■ **PROBLEM DETAILS**: Write out everything from the line containing "The height and width of the screenshot is (1200, 1920)." down to the line containing "pos(1006,16)" as a numbered list, leaving out any blank lines.

· · ·

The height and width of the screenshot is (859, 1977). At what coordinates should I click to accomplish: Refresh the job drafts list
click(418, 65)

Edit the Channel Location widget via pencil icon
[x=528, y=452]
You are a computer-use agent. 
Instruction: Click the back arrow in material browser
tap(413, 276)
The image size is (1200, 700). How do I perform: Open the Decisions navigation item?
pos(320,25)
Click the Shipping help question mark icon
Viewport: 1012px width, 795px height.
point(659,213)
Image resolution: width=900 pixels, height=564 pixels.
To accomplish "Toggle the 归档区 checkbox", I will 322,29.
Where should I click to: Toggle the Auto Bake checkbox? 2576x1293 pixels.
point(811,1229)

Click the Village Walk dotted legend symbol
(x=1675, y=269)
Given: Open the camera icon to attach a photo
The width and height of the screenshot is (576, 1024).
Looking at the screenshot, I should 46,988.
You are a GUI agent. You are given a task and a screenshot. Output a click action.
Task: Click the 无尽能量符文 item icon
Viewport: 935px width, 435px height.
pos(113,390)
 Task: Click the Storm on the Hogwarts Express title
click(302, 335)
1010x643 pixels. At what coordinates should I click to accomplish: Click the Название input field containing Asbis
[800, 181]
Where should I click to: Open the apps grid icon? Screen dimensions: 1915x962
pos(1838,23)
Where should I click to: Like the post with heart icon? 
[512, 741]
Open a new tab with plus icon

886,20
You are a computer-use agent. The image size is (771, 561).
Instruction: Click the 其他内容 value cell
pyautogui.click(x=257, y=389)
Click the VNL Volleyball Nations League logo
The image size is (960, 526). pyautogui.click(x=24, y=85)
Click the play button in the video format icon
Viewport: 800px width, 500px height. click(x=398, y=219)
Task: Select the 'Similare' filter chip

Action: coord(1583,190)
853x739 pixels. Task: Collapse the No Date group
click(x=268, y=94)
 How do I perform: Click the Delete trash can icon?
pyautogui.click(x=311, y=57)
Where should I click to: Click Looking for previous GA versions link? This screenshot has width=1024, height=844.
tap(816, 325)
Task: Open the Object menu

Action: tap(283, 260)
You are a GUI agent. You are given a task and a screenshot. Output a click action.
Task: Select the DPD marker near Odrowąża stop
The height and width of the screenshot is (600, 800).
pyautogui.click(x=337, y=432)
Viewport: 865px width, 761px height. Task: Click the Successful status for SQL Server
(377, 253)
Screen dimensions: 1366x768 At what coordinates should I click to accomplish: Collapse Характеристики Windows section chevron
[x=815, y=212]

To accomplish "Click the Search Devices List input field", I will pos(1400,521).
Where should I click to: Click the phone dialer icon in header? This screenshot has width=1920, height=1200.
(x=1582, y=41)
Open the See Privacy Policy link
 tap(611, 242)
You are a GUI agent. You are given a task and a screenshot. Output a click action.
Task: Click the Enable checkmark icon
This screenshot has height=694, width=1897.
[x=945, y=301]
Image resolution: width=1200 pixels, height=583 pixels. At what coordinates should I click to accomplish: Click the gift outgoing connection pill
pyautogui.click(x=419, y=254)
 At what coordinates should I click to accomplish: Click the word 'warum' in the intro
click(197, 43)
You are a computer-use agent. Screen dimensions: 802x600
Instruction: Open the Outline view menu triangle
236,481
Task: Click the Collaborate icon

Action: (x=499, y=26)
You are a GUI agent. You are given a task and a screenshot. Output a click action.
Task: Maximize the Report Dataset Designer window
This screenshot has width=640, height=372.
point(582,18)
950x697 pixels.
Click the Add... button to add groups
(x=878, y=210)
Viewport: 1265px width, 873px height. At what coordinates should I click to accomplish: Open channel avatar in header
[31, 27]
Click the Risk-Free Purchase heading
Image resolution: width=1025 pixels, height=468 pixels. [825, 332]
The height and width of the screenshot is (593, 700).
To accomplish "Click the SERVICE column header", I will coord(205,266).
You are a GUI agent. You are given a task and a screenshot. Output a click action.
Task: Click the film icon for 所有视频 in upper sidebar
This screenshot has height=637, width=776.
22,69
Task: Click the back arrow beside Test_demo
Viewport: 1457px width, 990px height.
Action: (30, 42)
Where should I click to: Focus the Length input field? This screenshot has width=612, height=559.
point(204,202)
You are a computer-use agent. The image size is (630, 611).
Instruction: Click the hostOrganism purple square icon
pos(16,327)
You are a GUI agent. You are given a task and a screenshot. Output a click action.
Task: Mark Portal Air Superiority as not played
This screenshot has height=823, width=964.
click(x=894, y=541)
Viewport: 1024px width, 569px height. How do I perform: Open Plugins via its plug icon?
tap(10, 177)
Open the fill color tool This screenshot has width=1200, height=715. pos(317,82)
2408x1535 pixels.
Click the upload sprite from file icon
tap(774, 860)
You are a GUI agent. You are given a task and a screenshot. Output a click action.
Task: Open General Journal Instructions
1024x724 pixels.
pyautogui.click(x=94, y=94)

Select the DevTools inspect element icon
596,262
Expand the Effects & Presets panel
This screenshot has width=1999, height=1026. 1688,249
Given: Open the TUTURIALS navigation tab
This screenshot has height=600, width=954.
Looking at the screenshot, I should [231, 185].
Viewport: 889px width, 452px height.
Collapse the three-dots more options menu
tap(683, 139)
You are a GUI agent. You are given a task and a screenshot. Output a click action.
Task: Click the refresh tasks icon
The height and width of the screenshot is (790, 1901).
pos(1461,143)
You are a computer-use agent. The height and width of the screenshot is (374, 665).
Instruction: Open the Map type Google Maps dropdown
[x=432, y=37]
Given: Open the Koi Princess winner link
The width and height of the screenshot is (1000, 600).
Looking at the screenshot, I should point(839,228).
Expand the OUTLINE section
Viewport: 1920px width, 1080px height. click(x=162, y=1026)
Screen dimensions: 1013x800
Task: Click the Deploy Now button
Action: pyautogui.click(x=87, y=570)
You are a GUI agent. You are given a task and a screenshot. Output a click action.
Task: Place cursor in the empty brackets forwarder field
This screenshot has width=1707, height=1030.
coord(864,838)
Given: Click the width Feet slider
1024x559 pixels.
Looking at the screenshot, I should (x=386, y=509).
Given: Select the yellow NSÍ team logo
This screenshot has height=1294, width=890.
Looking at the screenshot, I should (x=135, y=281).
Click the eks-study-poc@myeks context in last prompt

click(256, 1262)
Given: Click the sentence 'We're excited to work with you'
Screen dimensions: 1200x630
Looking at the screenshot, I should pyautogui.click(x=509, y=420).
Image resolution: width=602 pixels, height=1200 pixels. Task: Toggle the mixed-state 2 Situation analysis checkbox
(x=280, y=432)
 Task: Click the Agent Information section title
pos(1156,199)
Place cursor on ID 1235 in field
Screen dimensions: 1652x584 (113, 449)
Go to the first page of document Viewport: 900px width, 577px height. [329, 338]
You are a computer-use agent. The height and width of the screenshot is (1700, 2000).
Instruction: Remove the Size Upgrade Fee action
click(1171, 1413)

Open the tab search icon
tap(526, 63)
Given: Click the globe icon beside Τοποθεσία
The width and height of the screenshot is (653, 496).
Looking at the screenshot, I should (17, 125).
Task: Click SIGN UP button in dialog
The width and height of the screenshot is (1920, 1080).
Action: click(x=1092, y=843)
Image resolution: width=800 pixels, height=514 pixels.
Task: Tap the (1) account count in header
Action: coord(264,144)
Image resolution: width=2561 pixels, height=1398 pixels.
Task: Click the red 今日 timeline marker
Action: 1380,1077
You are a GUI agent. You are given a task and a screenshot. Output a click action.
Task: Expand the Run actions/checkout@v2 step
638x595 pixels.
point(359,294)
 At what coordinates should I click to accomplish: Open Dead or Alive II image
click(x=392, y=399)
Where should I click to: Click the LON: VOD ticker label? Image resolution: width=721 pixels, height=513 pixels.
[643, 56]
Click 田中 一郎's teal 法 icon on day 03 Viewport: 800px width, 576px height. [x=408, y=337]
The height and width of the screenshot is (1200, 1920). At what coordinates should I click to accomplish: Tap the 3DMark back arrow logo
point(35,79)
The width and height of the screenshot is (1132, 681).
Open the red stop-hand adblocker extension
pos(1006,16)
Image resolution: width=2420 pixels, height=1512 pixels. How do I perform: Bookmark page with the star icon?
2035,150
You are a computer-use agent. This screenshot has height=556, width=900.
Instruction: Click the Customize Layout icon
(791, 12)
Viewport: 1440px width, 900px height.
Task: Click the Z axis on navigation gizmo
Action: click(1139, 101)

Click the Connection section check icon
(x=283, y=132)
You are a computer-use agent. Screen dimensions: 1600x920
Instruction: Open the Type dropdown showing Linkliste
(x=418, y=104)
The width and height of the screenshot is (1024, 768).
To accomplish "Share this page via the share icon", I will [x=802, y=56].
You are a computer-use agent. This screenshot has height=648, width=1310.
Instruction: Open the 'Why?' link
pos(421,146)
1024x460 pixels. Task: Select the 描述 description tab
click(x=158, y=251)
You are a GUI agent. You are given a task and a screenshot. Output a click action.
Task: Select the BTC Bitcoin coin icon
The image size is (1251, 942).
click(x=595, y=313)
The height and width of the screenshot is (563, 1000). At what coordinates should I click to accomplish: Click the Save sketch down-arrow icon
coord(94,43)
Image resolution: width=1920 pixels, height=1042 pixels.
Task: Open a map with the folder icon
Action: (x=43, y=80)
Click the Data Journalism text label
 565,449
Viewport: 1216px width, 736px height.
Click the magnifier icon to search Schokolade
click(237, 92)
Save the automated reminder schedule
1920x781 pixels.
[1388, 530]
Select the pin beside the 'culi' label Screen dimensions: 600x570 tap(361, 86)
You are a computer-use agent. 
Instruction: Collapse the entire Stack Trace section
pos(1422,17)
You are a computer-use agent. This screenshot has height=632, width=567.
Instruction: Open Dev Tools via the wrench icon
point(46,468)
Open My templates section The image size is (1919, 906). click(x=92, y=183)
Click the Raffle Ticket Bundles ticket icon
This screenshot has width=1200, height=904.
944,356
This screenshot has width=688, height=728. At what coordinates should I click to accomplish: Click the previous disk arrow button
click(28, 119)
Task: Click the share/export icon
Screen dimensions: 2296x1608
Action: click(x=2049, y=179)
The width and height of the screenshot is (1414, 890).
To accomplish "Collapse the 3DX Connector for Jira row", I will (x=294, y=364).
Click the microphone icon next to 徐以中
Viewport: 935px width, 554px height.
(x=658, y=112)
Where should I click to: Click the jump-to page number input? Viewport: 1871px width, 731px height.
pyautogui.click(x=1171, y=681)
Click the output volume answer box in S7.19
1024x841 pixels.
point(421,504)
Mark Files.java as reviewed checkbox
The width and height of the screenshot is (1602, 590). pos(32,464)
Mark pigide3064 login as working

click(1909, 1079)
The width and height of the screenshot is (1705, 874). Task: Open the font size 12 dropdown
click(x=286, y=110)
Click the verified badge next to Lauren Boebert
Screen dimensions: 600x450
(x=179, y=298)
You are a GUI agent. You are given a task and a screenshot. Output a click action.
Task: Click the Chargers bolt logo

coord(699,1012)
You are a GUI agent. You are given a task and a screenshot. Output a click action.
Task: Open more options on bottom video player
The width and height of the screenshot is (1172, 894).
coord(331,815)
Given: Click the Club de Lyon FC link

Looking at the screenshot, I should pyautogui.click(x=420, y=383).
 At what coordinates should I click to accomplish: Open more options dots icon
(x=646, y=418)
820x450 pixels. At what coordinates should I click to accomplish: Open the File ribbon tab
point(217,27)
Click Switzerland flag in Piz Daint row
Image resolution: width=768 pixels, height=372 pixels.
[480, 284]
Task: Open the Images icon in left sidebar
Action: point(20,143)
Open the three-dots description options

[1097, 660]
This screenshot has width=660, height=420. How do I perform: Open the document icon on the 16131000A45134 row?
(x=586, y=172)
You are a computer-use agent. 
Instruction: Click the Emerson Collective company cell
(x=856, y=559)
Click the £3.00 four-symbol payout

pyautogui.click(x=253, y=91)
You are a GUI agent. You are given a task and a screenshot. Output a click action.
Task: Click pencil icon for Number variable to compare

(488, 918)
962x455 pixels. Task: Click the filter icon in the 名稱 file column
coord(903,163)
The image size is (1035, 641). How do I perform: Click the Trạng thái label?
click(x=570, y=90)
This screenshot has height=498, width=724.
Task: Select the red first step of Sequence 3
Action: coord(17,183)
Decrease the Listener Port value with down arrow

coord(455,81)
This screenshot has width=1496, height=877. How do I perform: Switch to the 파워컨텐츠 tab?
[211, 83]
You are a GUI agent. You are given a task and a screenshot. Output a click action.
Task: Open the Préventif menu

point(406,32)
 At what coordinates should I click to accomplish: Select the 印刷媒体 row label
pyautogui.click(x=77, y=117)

· · ·

■ **EXPECTED OUTPUT**:
1. The height and width of the screenshot is (1200, 1920). At what coordinates should I click to accomplish: Tap the 3DMark back arrow logo
2. point(35,79)
3. The width and height of the screenshot is (1132, 681).
4. Open the red stop-hand adblocker extension
5. pos(1006,16)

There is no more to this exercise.